> [Task details]:
Retype the entries below exactly, and keep every picture out of your version.

> [Records provided]:
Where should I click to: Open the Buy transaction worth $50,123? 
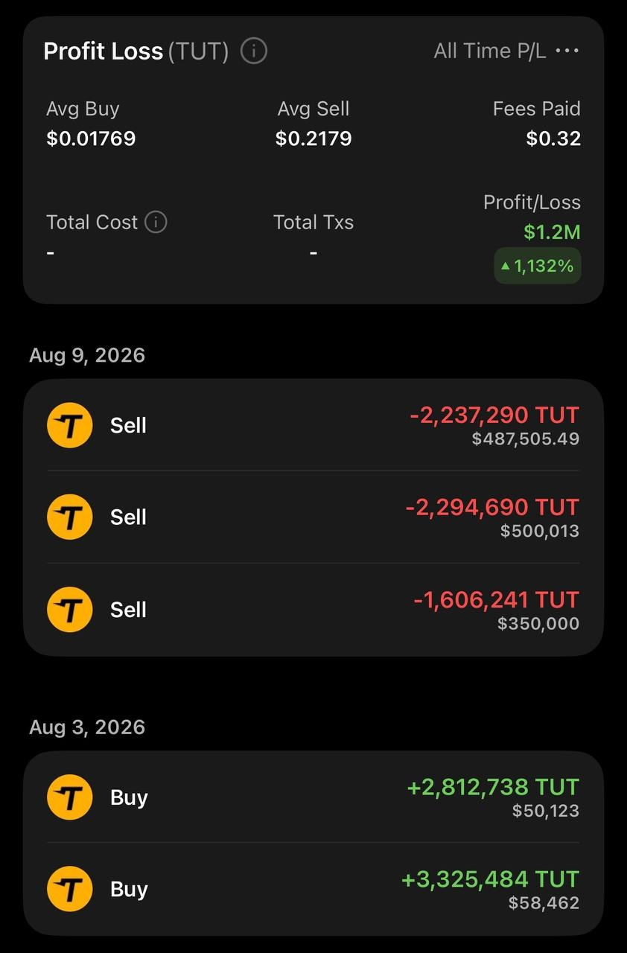click(x=314, y=797)
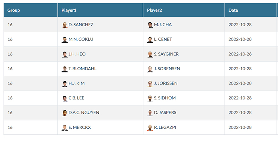This screenshot has width=278, height=141.
Task: Open M.N. COKLU avatar image
Action: pyautogui.click(x=65, y=40)
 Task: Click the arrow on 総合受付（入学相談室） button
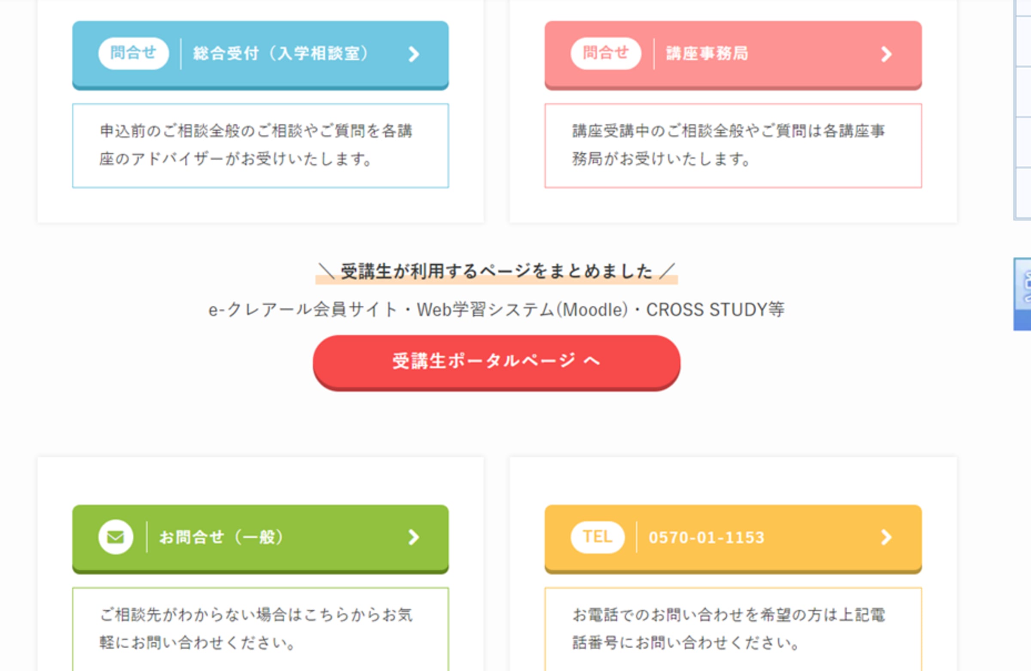[x=414, y=54]
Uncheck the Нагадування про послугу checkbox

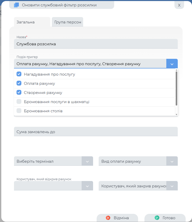tap(19, 74)
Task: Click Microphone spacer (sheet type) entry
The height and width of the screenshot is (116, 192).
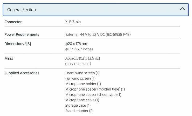Action: [93, 95]
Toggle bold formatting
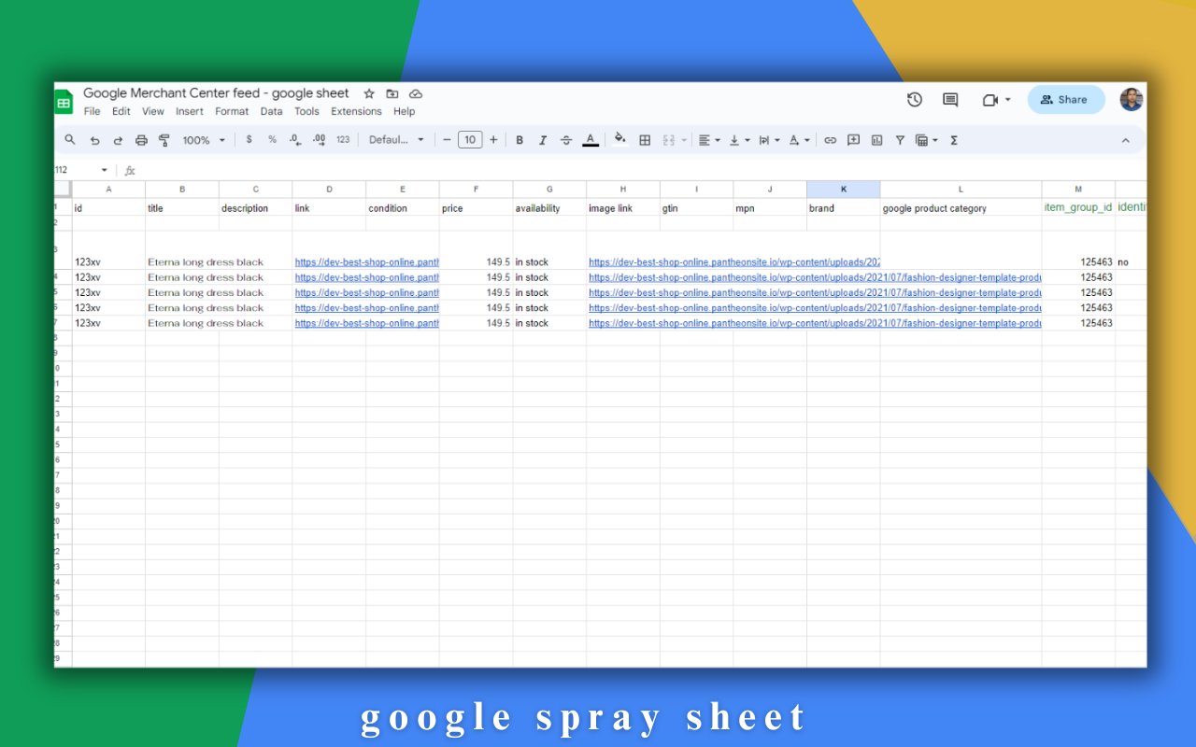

> [Answer to the exercise]:
Where should I click to: Open the Buy transaction worth $50,123? 
click(x=314, y=797)
This screenshot has width=278, height=141.
Task: Open M.N. COKLU avatar image
Action: pyautogui.click(x=65, y=40)
 Task: Click the arrow on 総合受付（入学相談室） button
[x=414, y=54]
Uncheck the Нагадування про послугу checkbox

tap(19, 74)
Task: Click Microphone spacer (sheet type) entry
The height and width of the screenshot is (116, 192).
Action: [93, 95]
Toggle bold formatting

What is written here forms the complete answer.